Researchers probe how and why to dual license open source software, but perhaps focus too much on the proprietary benefits that accrue to the developer of the software. The article also fails to capture other benefits of dual licensing.

Stefano Comino and Fabio Manenti have written a useful paper [PDF] on dual licensing in open source. It's a decent resource for helping developers and vendors figure out why, if, and how to dual license their software. (See here for a useful explanation of what dual licensing means, and Heather Meeker's piece is a must read for anyone interested in the legal ramifications of the practice.)

I found myself agreeing with much of the authors' conclusions, but not necessarily the tone or conclusion, because they seem to see dual licensing as a way to drive sales. Of course, it sometimes undoubtedly is - for some time a large percentage of MySQL's, Sleepycat's, db4o's, etc. sales were motivated by a proprietary license waiting to "rescue" the OEM/customer from an open source license.

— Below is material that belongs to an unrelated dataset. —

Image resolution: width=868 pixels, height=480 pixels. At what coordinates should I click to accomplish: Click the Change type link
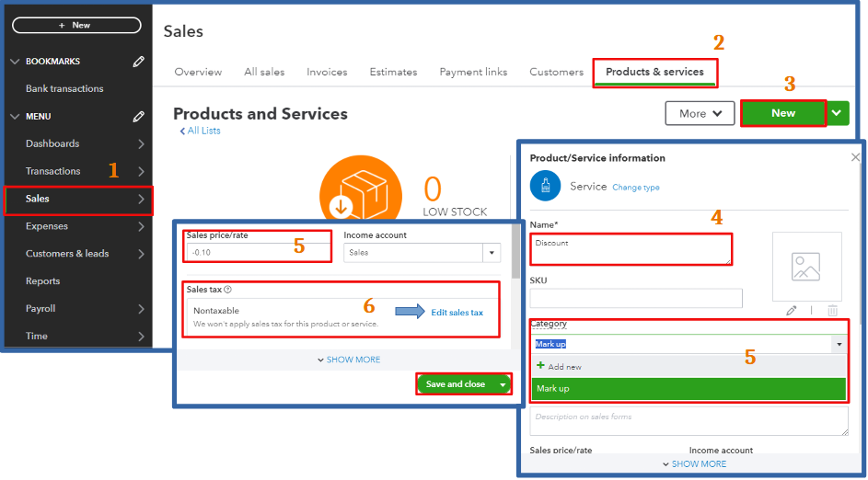(636, 188)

In my experience, however, offering one's software under a dual license is not necessarily an "out" for the customer, but rather a simple way of reducing uncertainty for the customer's lawyers to help expedite deals. This doesn't find a place in the authors' research:

...[D]ual licensing seems an appropriate strategy when a relevant part of the demand is generated by commercial users that need the software in order to embed it into their own products. These ?embedders? employ the source code of the software as an input in order to produce other software; the derived software may be a product per se or, more frequently, it may constitute part of the technology of a more complex system produced and sold by the embedder. In both cases, it is clear that since an embedder wants to keep proprietary control on the derived product, it prefers to receive (i.e. it is willing to pay for) the source code he/she needs to embed under a proprietary licensing scheme that does not impose reciprocity.... (4)

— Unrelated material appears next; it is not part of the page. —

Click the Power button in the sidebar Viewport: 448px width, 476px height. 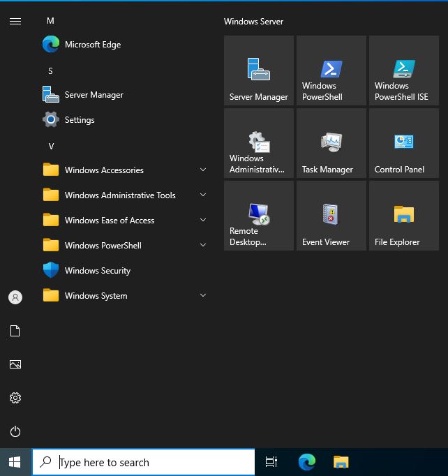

In other words, dual licensing seems to represent a viable business strategy for embedded software and/or when the software code represents a central piece of technology for the platforms or systems that commercial customers produce and sell. (15)

This is what I call Dual Licensing 1.0. It's old school dual licensing. Dual Licensing 2.0 is a more positive approach to the practice, because the proprietary license is there, not to drive sales, but to make sales that would close, anyway, do so a bit more efficiently (i.e., faster). This is akin to Red Hat's licensing strategy and to that which companies like Alfresco use: you get the software under a commercial contract to make the licensing process more familiar to would-be customers (including OEM partners, though I think in this case it is true that the visible-but-closed source is a draw).

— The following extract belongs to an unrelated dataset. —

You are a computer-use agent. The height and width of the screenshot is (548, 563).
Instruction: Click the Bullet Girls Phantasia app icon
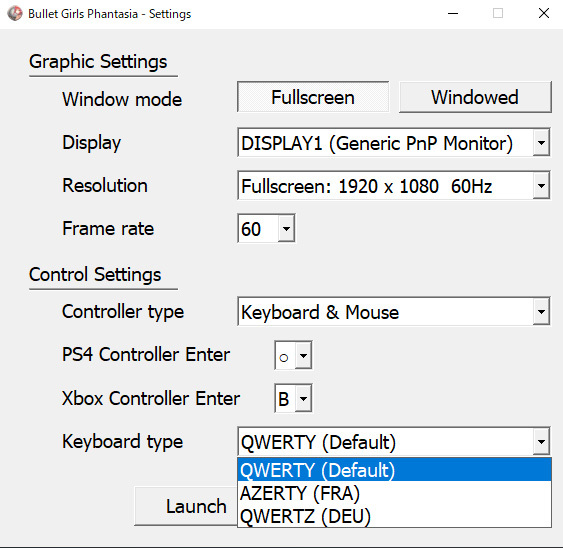[x=15, y=14]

So, again, in Dual Licensing 2.0 I don't see vendors using the strategy as an escape route for leery customers from the benefits and obligations of open source, but rather as a way to make the open source acquisition process more efficient. Ten years from now, I don't think it will be as useful, however, because we won't have the same bottleneck in legal. (In fact, it's already dissipating. It's amazing how much easier it is to sell open source software today than it was just a few years ago.

But for now, it works. Well.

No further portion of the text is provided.